In poco tempo la povera quercia ha dissetato le sue arse membra del buon nettare della concordia che le radici le han prodigato a gara, e rivive, e rigemma, e rinverdisce, e sotto la bufera è salda come un tempo. Le superbe vicine che avevano sperato di chiuderle presto il sole con le loro fredde ombre, impallidiscono d’invidia mentre ella si leva gagliarda e s’infronda e si carica di frutti e si riempie di canti, che sembra un miracolo!
Non crediate, buone radici, sui vostri frutti maturi si precipiteranno ancora gioiose schiere di porci. Che vi importa? Dopo, tutto fanno buon concio! Ma voi dovete lavorare al canto che vi vien dall’alto, per i nidi degli usignoli, per le soste delle aquile, per le merigge dei placidi armenti, per il sole, per il gran Sole che benedice le vostre fatiche.

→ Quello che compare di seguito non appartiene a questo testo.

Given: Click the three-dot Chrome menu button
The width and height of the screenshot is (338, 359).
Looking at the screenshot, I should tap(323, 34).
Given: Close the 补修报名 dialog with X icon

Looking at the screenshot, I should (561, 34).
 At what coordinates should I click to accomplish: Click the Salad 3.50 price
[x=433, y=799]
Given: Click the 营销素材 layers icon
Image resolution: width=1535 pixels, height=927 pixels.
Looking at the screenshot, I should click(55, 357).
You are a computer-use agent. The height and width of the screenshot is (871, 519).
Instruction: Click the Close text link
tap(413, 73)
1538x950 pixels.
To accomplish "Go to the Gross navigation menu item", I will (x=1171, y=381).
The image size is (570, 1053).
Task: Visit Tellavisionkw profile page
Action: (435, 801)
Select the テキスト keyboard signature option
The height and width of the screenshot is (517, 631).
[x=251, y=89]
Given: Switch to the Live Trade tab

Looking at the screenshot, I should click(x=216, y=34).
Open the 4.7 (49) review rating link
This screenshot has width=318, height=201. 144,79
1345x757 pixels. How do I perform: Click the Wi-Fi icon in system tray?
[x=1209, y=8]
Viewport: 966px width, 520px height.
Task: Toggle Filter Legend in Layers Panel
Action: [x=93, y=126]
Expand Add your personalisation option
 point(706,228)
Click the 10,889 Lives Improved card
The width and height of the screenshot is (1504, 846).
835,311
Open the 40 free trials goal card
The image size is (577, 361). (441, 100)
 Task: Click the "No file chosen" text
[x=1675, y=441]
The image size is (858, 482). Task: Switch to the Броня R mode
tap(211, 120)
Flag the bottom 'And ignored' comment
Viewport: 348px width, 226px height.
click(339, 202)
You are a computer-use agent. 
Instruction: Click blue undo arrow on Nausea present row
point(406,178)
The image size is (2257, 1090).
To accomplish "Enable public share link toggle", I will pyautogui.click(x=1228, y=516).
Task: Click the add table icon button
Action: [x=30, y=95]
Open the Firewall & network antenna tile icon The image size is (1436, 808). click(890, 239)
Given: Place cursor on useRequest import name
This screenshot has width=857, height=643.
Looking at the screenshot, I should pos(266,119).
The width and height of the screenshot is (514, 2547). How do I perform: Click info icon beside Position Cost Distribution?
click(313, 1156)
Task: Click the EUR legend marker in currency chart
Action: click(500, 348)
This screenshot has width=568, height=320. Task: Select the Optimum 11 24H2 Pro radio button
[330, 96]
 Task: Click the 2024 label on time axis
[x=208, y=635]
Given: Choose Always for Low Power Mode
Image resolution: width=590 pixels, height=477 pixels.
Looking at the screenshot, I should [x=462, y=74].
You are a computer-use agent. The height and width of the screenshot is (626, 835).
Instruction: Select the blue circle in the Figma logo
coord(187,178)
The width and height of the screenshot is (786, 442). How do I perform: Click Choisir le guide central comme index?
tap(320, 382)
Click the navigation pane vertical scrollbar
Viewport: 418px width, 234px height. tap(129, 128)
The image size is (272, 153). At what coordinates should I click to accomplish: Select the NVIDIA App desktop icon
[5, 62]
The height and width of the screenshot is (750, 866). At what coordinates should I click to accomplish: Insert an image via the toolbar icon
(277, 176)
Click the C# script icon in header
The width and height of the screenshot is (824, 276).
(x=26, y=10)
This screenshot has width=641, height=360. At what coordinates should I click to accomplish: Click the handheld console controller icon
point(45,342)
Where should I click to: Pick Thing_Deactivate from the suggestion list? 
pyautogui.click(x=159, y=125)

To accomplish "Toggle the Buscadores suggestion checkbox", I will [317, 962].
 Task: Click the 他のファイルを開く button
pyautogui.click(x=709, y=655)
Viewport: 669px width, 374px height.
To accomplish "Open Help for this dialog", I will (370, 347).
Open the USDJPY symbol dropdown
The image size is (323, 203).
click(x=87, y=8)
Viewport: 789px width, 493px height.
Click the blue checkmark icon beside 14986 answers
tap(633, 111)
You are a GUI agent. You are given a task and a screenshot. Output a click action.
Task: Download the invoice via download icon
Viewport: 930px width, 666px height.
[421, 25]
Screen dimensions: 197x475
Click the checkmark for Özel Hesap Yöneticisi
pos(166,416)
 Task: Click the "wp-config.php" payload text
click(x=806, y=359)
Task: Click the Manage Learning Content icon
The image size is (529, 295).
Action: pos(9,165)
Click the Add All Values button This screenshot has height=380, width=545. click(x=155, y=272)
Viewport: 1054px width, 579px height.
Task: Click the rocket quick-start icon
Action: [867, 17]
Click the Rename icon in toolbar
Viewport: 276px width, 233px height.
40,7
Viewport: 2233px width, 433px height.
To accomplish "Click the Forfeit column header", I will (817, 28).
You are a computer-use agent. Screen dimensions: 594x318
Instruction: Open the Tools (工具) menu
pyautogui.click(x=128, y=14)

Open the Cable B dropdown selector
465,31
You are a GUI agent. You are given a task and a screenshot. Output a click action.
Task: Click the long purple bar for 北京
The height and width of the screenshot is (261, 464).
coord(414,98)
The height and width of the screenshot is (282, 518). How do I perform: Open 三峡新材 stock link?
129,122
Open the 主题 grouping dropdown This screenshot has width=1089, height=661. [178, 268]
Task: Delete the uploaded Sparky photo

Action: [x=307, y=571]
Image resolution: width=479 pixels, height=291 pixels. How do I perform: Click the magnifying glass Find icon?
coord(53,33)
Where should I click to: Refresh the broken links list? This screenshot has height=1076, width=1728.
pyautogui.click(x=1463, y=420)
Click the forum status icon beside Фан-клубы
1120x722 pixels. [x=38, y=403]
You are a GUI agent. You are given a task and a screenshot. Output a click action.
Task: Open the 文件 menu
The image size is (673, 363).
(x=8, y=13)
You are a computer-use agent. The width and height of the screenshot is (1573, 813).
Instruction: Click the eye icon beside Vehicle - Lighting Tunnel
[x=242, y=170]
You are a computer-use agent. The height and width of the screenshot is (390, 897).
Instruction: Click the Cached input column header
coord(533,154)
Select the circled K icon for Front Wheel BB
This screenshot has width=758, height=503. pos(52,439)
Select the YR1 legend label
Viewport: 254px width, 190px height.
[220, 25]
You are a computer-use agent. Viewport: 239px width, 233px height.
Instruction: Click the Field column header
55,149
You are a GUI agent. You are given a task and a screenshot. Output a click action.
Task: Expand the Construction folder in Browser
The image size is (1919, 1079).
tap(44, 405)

E tu paziente compagno di cammino che m’ascolti, non maledire a quegli irrequieti rossi bruchi affamati: le nostre radici sono ingrandite e fortificate per loro. E di grandi e forti radici abbisogna la querce che deve crescere e maravigliare il mondo!
Oh! potessimo noi risalire questo poggio insieme tra cent’anni! Certo allora la riconosceremmo di lontano tra tutte, la più alta, la più grande, la più bella, la Regina del querceto, sotto il riso bianco delle nubi!